Philanthropist Henry Trione, who died in February at 94, could have used his connections to fashion those hills into a housing development, but that’s not what he did.|

What Henry Trione did for Sonoma County - more than we’ll ever know - was so exceptional that we need to make, for him, a rare and bold exception.

I speak, of course, of the proposal to rename in Trione’s honor the jewel that is Annadel State Park. The co-founding of the park was one of his proudest achievements. If your initial response to the idea is to wince, you’re entitled.

“Annadel” is a beautiful name that the 5,000-acre park in southeast Santa Rosa has worn well since its creation late in 1971. The mind naturally scans for ways to honor Trione that wouldn’t require shelving the historic name that purportedly started out in the late 19th Century as “Annie’s Dell.”

Perhaps Empire College could be renamed Trione College. The private business and law school got its start when Trione purchased the clock-capped former bank building on Old Courthouse Square in 1961 and scouted for something worthy to put in it.

There may be naming options also at the Wells Fargo Center for the Arts. It was a bankrupt former church when, in 1981, Trione became key to a deal to purchase and transform it into the Luther Burbank Center for the Arts.

BUT THAT PARK, it was Trione’s crowning philanthropic glory. He could have used his business connections and resources to take part in developing those hills into an elite housing development, but that’s not what he regarded the right thing to do.

In the 1960s, he’d become a partner in the then-new Oakland Raiders at the urging of homebuilder Wayne Valley, one of the team’s original owners.

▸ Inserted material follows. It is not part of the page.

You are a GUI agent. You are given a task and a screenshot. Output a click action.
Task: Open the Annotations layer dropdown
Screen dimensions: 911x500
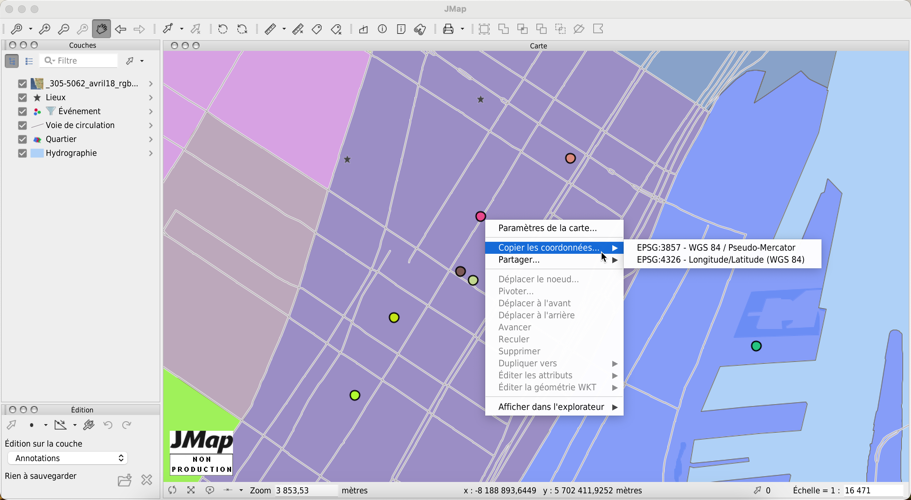(67, 458)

Valley told him of his intention to develop the former Annadel Farms on the edge of Santa Rosa with 5,000 homes.

Trione recalled his reaction to the plan in his memoir, “Footprints of the Baker Boy.” He wrote that he was familiar with the property, having ridden it with his fellow equestrians in the Sonoma County Trail Blazers.

“I knew how beautiful it was,” he wrote. “And, as much as I liked Wayne, I felt the scale of his proposal was overwhelming.

“The land, bordering Santa Rosa on the east, seemed to me to be a perfect site for a park.”

WHAT HAPPENED between that moment in 1969 and the deeding to the state of thousands of acres of stunning new parkland on Dec. 23, 1971, was complex and involved many players.

But Trione, his vision, his advocacy and financial contributions were indispensable to the deal. Along the way, several parcels that had been part of Annadel Farms were sold, including land that Trione purchased for a polo field and that his sons developed into the Wild Oak residential project.

Had Trione viewed the entire former Annadel Farms property as an investment/development opportunity, he might have profited richly. Instead he donated more than $1 million to assure that the vast share of it would become and forever remain a public park.

IT’S SERIOUS BUSINESS to consider changing the name of a longstanding, beloved landmark. But this is an extraordinary circumstance, an opportunity for Sonoma County to pay lasting and appropriate tribute to someone who loved this place deeply and graced it with more caring, zeal, leadership and financial support than we can comprehend.

For Annadel to no longer be Annadel would be jarring for a time, but new names do catch on. When the community arts center Trione helped to create was rebranded the Wells Fargo Center, I predicted that most people would continue to call it the LBC. Wrong.

The name of the splendid recreation area adjacent to Spring Lake Regional Park has already changed once. At the very outset 40-plus years ago it was Annadel Farms State Park.

I don’t know what the area was called by the Southern Pomos who prized it for the obsidian they worked into knives, scrapers and arrowheads. It’s been referred to by several names since it was part of the Rancho Los Guilucos land grant of 1837.

How fitting and grand should it now become Henry F. Trione State Park.